### Stored data
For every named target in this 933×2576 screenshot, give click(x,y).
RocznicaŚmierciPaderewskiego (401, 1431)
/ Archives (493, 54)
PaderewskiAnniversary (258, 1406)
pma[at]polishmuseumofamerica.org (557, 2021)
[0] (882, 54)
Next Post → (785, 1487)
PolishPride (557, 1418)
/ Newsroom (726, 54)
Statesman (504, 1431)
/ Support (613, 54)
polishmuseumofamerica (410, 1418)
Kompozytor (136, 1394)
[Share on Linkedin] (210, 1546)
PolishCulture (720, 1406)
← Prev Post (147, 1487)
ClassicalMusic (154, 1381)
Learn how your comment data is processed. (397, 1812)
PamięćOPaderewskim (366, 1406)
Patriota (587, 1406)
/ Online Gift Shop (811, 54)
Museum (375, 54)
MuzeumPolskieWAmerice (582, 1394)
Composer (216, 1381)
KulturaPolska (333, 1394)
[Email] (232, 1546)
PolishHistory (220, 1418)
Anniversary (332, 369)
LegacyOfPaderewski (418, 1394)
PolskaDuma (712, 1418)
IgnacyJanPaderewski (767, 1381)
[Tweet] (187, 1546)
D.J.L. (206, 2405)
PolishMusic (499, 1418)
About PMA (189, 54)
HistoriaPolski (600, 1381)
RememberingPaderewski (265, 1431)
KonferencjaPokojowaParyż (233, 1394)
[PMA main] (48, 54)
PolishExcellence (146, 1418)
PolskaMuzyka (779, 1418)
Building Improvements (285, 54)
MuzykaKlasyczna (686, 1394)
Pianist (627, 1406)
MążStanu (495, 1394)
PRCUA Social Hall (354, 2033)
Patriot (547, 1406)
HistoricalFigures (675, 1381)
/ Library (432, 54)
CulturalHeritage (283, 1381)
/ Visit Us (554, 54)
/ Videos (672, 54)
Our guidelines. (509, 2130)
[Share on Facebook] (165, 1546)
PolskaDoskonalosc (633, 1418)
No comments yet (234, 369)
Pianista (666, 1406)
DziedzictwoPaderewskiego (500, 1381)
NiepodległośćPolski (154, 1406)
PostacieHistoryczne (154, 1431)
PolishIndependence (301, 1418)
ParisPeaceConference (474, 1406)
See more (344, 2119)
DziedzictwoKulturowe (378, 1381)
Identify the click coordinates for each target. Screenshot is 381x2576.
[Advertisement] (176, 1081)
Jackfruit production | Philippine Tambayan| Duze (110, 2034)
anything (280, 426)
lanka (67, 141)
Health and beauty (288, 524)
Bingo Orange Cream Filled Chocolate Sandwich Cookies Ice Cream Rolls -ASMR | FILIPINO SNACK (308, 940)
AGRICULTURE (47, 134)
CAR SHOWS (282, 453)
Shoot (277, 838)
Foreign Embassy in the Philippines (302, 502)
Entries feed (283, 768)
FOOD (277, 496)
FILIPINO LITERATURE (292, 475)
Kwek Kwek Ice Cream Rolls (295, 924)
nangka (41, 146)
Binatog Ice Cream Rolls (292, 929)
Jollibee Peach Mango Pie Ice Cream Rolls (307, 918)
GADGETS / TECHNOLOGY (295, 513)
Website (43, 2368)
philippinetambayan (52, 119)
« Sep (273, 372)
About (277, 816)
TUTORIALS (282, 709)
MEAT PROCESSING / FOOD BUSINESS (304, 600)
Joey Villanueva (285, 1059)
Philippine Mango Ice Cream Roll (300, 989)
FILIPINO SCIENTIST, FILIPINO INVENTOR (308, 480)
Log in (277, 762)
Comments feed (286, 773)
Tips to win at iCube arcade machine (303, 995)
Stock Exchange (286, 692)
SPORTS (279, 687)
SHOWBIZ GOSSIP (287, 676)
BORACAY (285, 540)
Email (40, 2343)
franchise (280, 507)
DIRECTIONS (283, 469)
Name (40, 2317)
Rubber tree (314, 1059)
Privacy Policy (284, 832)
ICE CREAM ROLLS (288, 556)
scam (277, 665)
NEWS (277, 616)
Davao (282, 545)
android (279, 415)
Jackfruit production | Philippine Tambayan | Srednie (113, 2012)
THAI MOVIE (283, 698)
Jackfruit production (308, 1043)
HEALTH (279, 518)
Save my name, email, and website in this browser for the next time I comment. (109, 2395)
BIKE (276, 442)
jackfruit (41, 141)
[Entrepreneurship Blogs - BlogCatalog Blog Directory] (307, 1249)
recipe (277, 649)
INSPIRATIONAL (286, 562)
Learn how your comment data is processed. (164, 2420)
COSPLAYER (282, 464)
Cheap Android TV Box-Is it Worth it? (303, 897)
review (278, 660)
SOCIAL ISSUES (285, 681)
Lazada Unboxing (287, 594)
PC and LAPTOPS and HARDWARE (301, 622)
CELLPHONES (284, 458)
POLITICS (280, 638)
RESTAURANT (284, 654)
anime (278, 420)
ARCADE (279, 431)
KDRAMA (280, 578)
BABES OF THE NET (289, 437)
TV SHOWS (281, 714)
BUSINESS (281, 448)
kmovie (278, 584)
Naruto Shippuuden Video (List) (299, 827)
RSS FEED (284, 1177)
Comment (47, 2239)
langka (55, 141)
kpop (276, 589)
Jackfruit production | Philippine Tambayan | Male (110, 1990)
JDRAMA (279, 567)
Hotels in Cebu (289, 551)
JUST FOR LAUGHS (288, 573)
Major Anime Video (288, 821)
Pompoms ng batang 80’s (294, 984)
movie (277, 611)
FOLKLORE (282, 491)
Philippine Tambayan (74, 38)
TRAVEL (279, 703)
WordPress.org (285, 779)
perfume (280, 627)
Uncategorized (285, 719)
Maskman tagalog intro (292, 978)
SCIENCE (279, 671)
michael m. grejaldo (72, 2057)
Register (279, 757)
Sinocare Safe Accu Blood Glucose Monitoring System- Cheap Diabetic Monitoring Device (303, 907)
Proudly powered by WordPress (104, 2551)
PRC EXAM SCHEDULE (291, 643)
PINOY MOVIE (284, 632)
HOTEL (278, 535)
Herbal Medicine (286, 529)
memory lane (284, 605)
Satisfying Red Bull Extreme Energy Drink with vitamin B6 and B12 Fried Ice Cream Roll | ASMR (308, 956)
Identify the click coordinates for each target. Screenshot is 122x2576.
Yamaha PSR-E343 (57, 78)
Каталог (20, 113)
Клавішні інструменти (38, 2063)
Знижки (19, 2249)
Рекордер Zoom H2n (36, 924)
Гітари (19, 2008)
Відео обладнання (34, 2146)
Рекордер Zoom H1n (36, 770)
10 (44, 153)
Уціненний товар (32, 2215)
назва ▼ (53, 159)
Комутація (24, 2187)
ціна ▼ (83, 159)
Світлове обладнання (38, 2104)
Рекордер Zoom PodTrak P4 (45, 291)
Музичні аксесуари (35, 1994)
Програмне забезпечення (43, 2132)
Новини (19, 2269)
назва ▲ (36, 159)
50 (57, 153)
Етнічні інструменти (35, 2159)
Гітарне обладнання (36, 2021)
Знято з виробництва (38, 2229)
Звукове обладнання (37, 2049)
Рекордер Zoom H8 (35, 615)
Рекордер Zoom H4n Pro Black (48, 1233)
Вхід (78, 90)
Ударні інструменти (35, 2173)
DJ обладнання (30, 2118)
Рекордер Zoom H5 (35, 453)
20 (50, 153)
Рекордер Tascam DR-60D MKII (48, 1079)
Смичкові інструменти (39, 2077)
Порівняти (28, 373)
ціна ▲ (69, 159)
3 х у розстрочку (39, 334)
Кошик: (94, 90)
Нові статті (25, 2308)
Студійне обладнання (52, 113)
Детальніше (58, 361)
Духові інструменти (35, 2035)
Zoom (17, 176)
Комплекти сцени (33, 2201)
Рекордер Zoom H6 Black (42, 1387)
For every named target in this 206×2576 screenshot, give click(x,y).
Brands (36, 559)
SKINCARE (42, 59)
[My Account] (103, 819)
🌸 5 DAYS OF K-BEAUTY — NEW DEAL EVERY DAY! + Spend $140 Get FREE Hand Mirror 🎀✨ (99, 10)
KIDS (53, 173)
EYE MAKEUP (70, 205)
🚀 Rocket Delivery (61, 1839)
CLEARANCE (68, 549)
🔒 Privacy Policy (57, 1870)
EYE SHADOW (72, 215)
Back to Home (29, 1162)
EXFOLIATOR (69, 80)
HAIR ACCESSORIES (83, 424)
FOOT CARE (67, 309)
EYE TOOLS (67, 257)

### Exercise prompt
Only lines containing the string "Black" are needed. Pull each of them out of the records above.

### Solution below
Рекордер Zoom H4n Pro Black (48, 1233)
Рекордер Zoom H6 Black (42, 1387)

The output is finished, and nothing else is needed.